Any equivalent operation like np.argwhere? #3015
Replies: 6 comments 5 replies
-
The best answer to this is probably "what will you do with that index?". Awkward Array has a powerful ragged indexing system that supports structure-preserving integer/boolean indices. We touch on using these indexing arrays in our user guide. The semantics of this "ragged indexing" are also mentioned in the API reference (for now). For example, if you need to find the indices of even numbers: import awkward as ak
array = ak.Array(
[
[1, 2, 3],
[],
[4, 5],
[6, 7, 8, 9],
]
)
ix = ak.local_index(array)
ix_even = ix[array % 2 == 0] This array_even = array[array % 2 == 0] |
Beta Was this translation helpful? Give feedback.
-
@agoose77 is right; you might be trying to find a long way to do what could be done with a slice. But assuming that you need positions of matching indexes as tuples, it can be done in your two-dimensional example like this: import numpy as np
import awkward as ak
array = ak.Array(
[
[1, 2, 3],
[],
[4, 5],
[6, 7, 8, 9],
]
)
second = ak.local_index(array)[array % 2 == 0] # [[1], [], [0], [0, 2]], what @agoose77 suggested
first = np.arange(len(second)) # [ 0 , 1, 2 , 3 ]

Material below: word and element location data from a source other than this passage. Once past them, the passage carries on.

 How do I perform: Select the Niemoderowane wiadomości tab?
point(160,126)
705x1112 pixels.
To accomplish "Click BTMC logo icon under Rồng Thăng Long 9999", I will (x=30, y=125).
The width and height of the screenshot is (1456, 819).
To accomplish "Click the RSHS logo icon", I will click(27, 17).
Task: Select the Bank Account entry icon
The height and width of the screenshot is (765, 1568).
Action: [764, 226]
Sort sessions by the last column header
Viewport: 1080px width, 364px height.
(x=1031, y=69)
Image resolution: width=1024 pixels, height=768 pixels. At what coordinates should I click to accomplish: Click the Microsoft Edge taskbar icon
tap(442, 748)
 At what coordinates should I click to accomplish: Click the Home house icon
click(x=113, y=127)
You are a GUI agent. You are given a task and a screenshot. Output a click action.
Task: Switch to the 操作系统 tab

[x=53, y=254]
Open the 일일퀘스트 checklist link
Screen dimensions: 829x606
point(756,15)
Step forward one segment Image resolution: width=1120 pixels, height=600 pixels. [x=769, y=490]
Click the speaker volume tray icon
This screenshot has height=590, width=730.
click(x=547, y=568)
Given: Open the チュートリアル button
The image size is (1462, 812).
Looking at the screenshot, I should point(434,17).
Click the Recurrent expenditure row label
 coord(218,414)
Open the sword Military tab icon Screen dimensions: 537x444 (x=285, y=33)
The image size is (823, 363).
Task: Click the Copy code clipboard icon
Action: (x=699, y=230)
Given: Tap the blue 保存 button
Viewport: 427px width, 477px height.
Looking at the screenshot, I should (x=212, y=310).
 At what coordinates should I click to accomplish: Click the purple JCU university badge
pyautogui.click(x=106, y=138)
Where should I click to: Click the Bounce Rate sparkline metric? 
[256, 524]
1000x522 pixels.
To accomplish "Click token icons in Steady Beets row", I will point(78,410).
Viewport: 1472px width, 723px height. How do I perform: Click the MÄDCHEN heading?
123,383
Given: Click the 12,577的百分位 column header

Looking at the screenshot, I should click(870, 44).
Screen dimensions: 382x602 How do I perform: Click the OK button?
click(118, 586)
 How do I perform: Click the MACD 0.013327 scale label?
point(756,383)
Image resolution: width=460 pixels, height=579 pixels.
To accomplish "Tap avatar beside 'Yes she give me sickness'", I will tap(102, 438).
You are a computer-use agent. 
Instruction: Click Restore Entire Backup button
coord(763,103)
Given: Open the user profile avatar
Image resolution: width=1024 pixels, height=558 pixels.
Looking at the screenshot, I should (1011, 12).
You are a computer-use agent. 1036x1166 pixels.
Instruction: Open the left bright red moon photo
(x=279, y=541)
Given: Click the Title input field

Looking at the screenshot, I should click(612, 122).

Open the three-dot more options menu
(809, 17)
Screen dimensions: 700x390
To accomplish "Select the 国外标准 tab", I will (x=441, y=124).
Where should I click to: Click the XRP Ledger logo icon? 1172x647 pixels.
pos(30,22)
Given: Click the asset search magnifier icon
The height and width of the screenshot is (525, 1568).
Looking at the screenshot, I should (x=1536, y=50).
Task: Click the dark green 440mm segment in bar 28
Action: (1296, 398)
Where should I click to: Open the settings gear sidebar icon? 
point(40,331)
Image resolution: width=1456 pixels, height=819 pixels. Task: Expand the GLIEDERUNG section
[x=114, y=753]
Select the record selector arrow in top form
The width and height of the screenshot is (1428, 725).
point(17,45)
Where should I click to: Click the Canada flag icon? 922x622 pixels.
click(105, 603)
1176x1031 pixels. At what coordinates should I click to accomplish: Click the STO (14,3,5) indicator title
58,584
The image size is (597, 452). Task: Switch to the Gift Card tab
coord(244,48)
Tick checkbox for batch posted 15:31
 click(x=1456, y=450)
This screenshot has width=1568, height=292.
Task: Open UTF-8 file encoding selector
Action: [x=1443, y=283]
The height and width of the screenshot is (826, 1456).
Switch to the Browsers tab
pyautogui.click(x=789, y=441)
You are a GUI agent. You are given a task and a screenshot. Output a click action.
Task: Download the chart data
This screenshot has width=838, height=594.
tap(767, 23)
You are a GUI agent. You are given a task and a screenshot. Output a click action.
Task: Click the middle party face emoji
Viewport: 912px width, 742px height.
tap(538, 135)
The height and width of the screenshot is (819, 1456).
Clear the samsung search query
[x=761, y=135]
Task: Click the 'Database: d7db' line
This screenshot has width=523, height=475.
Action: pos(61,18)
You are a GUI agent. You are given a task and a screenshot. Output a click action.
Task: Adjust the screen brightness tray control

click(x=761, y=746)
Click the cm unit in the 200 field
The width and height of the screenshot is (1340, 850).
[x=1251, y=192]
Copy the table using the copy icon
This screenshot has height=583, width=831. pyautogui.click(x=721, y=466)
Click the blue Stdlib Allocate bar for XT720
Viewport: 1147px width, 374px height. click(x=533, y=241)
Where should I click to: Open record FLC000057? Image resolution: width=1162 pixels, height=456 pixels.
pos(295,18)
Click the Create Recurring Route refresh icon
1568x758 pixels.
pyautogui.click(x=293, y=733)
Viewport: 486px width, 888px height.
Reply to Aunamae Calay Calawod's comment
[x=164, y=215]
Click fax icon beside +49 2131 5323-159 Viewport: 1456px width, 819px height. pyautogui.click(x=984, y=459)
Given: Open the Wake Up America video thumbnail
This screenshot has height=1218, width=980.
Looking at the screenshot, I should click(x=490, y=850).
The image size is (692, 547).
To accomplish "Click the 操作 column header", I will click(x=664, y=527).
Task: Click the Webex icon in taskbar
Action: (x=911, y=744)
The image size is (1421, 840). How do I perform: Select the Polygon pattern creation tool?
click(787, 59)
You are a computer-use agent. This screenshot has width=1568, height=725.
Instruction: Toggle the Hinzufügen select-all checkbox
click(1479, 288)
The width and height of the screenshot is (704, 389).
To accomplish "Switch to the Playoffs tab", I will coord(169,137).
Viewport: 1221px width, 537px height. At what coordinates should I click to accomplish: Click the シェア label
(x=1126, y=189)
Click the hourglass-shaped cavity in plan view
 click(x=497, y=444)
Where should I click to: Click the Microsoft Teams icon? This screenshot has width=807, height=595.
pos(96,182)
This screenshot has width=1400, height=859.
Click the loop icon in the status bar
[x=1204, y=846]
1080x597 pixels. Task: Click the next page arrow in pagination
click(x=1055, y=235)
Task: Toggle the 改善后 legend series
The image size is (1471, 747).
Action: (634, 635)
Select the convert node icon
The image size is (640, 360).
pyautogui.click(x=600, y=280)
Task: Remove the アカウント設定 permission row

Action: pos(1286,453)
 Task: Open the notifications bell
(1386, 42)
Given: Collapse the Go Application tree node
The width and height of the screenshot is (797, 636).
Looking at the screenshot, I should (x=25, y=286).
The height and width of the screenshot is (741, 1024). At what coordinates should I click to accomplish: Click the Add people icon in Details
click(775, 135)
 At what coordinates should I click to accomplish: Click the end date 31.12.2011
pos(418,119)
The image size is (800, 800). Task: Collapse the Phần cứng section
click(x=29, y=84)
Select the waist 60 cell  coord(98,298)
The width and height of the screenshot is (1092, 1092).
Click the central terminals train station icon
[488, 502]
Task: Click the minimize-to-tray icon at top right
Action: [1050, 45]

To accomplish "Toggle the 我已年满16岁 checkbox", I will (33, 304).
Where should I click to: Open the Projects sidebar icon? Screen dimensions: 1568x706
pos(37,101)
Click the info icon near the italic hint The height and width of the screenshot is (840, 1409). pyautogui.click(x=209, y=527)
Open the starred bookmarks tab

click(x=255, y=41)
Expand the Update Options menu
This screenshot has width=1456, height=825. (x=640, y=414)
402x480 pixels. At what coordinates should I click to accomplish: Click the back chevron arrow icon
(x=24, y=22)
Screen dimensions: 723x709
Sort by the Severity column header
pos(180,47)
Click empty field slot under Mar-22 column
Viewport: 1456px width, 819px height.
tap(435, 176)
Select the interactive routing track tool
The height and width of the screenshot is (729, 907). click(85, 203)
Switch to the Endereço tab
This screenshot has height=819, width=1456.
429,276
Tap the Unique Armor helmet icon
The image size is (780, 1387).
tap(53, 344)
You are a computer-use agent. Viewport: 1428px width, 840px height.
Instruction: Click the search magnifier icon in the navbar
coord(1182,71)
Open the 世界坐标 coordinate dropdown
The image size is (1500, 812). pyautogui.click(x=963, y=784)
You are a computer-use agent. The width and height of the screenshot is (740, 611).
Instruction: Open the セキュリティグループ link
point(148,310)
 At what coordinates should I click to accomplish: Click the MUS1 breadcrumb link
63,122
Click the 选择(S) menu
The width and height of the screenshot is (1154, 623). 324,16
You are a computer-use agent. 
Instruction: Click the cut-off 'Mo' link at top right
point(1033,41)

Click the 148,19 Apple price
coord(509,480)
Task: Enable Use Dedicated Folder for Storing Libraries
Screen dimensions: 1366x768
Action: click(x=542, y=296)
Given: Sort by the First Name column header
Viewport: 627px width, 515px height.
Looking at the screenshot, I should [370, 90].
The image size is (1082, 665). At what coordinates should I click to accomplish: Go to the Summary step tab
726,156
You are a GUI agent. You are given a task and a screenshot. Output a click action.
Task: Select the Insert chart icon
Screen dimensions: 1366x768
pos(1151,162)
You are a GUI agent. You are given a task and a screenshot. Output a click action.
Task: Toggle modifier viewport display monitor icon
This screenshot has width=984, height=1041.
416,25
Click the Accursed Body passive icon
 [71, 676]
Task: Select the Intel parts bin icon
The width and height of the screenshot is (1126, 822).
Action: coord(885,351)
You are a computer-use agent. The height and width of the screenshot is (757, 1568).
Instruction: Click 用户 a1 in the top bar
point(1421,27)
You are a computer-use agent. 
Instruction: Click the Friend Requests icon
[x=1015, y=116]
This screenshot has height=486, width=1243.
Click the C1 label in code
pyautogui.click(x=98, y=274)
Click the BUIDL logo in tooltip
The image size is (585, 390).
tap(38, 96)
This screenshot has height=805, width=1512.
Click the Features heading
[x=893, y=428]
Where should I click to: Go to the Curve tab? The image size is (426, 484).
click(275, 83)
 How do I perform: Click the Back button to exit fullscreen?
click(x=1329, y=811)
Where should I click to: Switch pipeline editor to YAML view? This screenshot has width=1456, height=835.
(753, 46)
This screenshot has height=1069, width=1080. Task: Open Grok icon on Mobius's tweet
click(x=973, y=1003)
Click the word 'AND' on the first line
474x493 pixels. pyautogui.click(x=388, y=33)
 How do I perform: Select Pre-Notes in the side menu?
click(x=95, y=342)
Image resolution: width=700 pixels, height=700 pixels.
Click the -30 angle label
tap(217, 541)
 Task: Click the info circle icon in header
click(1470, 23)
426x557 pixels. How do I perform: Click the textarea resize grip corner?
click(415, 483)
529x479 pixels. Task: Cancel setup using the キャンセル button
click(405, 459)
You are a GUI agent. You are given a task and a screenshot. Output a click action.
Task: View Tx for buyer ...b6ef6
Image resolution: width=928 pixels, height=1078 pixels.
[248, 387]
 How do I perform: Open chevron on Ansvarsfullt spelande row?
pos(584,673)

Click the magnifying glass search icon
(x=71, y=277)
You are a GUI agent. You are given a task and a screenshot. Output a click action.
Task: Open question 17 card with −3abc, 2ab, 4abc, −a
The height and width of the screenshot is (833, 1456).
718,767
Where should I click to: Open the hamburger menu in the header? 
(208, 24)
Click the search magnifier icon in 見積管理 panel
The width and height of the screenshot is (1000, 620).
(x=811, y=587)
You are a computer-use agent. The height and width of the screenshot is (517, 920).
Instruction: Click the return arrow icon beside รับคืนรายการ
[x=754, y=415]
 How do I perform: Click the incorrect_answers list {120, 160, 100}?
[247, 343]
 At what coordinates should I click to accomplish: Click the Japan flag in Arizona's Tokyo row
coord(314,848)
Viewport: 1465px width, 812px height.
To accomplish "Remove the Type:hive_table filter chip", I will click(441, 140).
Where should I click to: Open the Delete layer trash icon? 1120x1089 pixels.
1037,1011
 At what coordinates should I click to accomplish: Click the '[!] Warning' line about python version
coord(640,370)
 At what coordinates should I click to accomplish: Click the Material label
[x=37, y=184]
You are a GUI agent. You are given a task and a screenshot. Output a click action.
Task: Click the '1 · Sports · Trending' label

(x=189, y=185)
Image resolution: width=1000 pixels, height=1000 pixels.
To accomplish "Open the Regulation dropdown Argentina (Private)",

first, _ = ak.broadcast_arrays(first, second) # [[0], [], [2], [3, 3]]
result = ak.flatten(ak.zip((first, second))) # [(0, 1), (2, 0), (3, 0), (3, 2)] This technique would require a different number of steps for each number of dimensions. Also, if you actually wanted lists (contiguous data) instead of tuples (not contiguous), you can do it by concatenating instead of zipping: ak.flatten(ak.concatenate((first[..., np.newaxis], second[..., np.newaxis]), axis=-1))
# [[0, 1], [2, 0], [3, 0], [3, 2]] (Which one you want depends on how you're going to use it...) |
Beta Was this translation helpful? Give feedback.
-
Thank you so much for replying so quickly! Yeah, it's all about what I'm gonna do with these indexes. Let me explain more: Given the output root file from Delphes in Madgraph5, I want to rebuild fatjets according to constituents, which is basically the same thing asked in stack overflow in 2019. @jpivarski already answered that time. But it's still kind of hard to do it step by step:
The questioner John Karkas gave some hints in the reply:
It hits me that there does exist a subbranch named "fUniqueID". After a few try, I find that the "refs" of "FatJet.Constituents" stores the unique id that corresponds to a I need to search If it's a "one element's location in one array", I would use import numpy as np
import uproot
import awkward as ak
import vector
vector.register_awkward()
filepath = "../data/pp2wz/Events/run_01_decayed_1/tag_1_delphes_events.root"
events = uproot.open(f"{filepath}:Delphes")
all_ref_ids = events["FatJet.Constituents"].array()["refs"]
all_tracks = events["EFlowTrack.fUniqueID"].array()
all_photons = events["EFlowPhoton.fUniqueID"].array()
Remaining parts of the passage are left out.